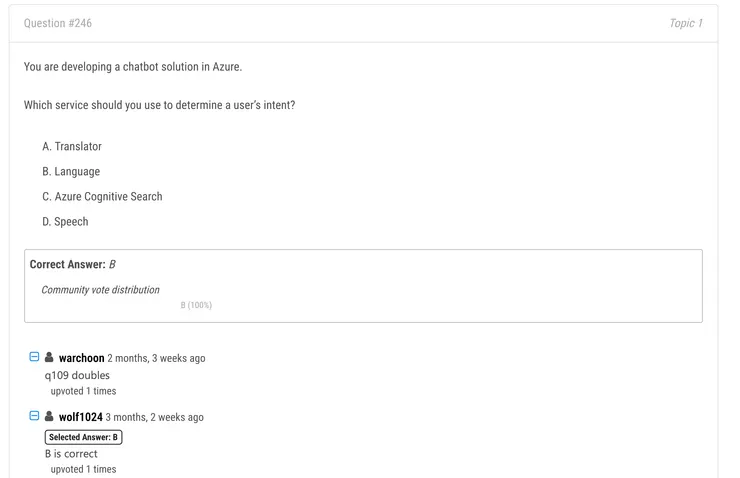This screenshot has width=740, height=478.
Task: Choose answer option D. Speech
Action: pyautogui.click(x=65, y=222)
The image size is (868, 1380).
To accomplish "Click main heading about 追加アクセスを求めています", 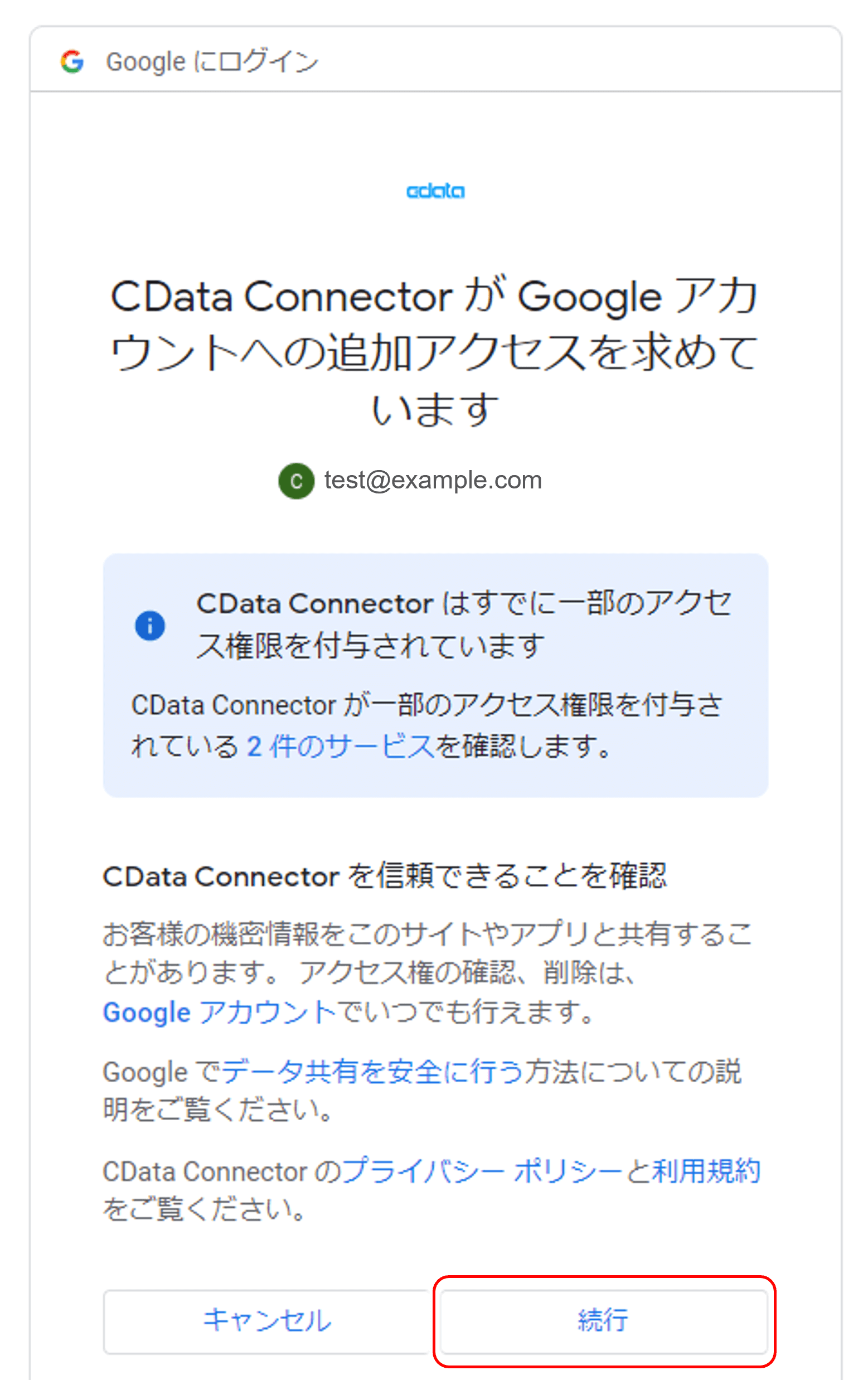I will [x=434, y=351].
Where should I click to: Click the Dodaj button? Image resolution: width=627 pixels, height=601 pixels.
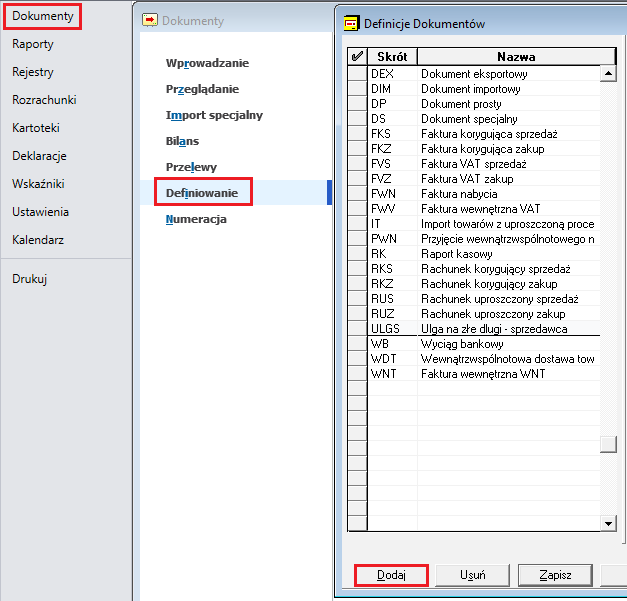[391, 575]
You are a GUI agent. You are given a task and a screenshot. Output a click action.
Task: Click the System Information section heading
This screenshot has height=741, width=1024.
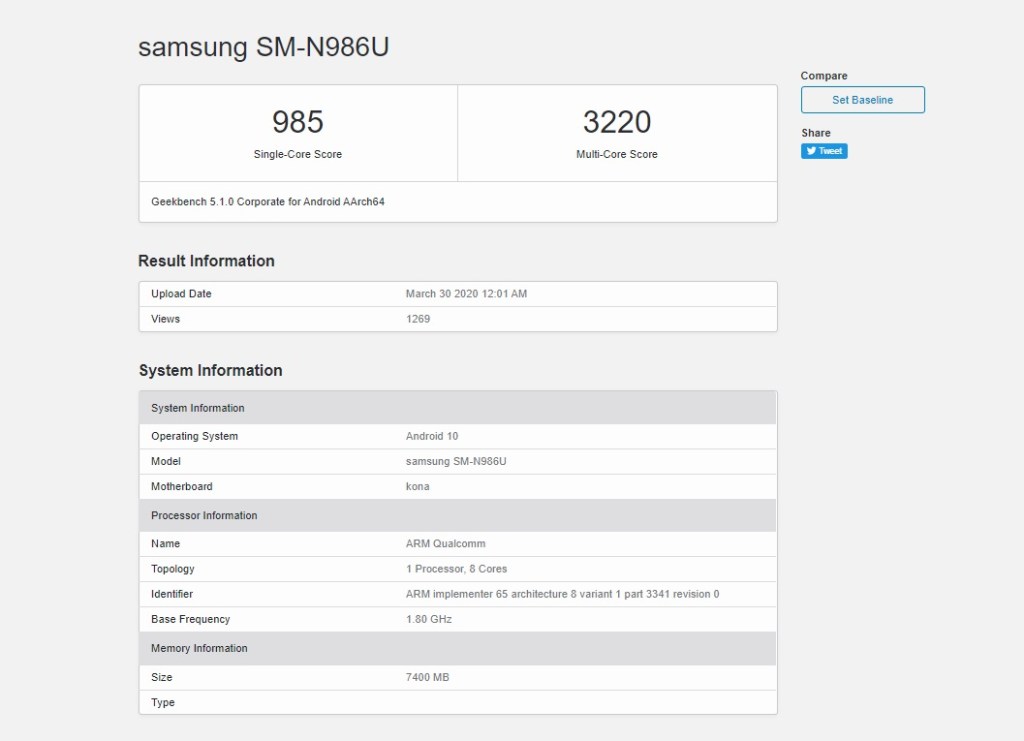coord(210,370)

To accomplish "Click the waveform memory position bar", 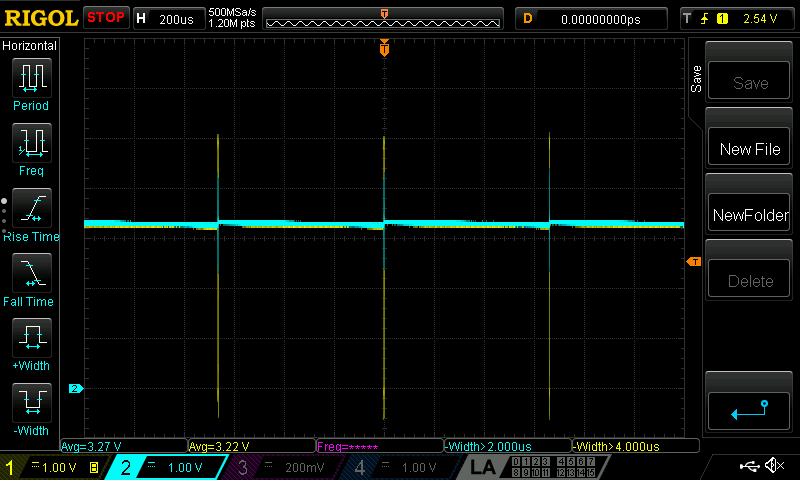I will click(x=385, y=18).
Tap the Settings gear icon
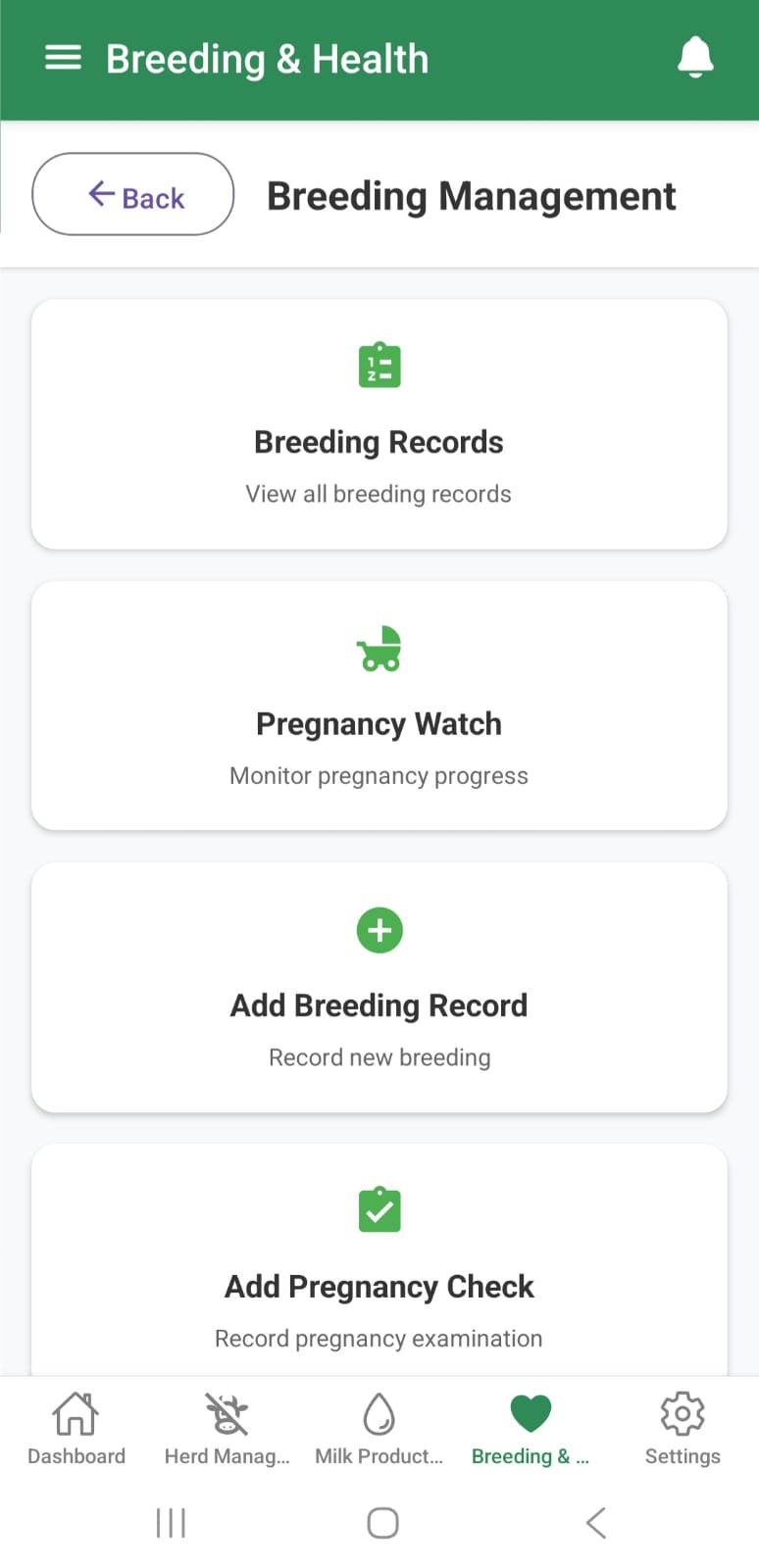This screenshot has height=1568, width=759. tap(683, 1413)
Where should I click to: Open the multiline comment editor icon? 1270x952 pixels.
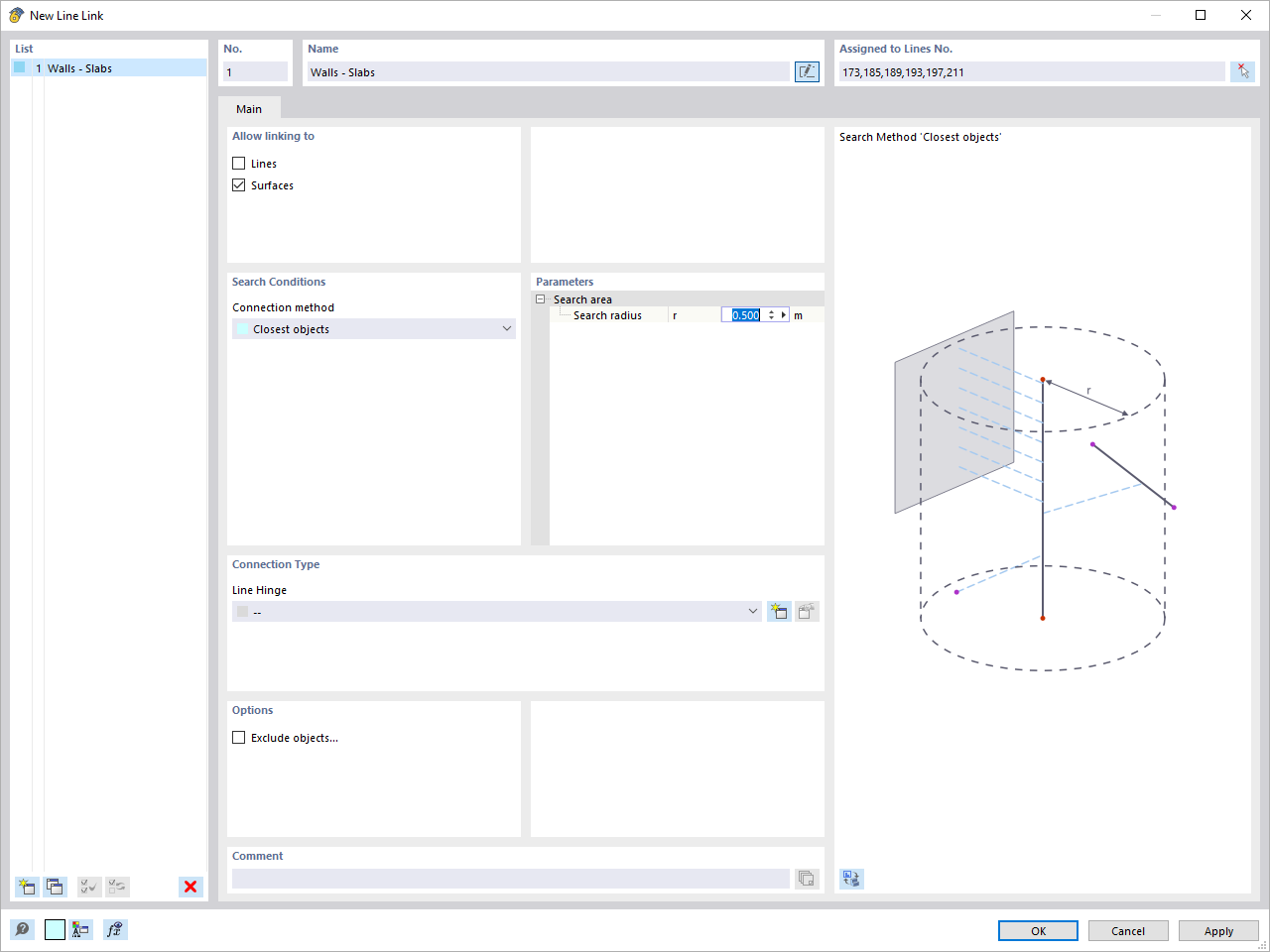pyautogui.click(x=806, y=878)
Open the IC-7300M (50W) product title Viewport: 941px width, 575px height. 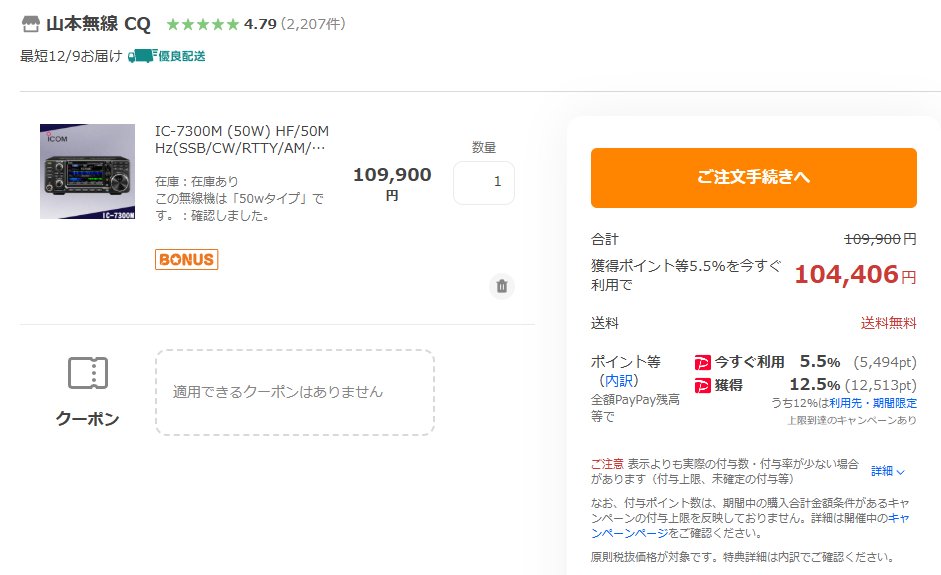click(x=242, y=140)
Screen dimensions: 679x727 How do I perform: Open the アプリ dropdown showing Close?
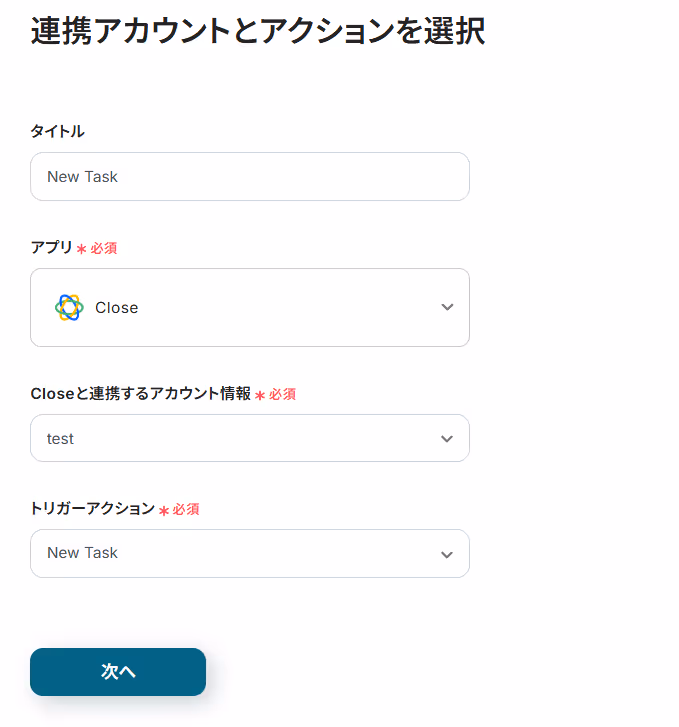(250, 307)
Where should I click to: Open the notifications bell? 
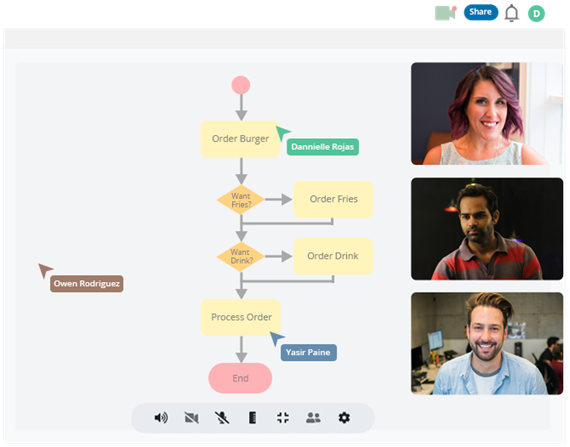pos(511,13)
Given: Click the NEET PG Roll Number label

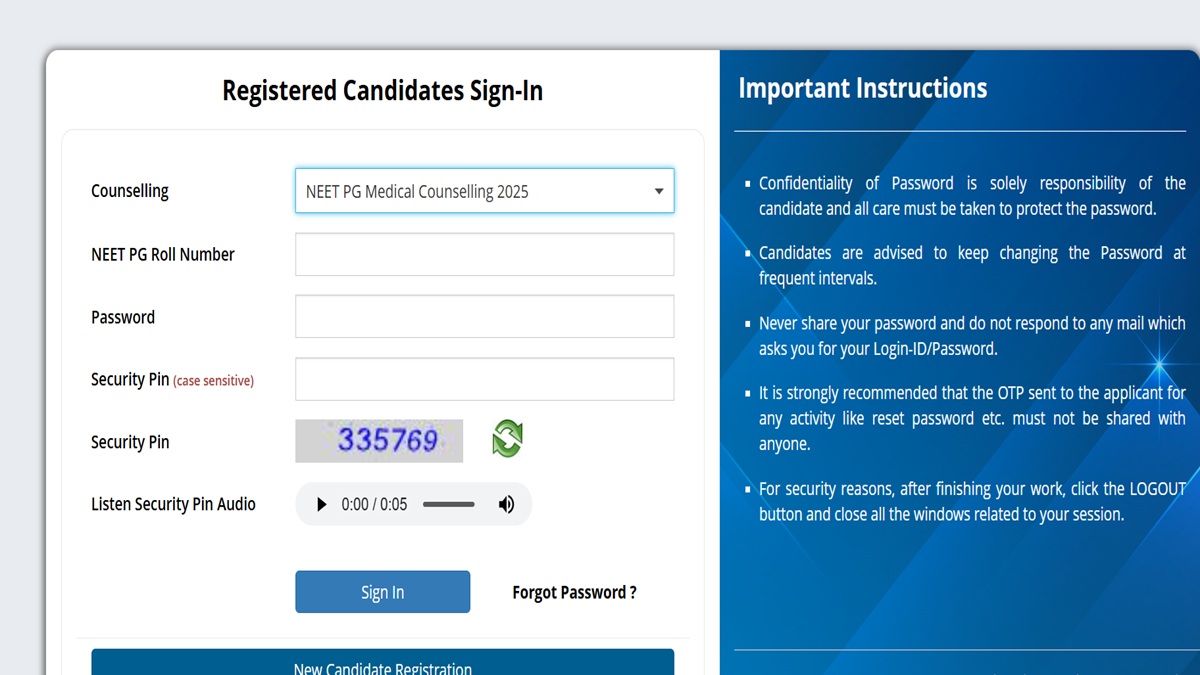Looking at the screenshot, I should (x=163, y=254).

========

Quote, please, only the lines running from the one with "Screen dimensions: 679x727" down to the final line of the data above, keeping both ends and skipping the pictures.

» **Task output**:
Screen dimensions: 679x727 How do I perform: Open the アプリ dropdown showing Close?
(250, 307)
Where should I click to: Open the notifications bell? 
pos(511,13)
Given: Click the NEET PG Roll Number label

Looking at the screenshot, I should (x=163, y=254).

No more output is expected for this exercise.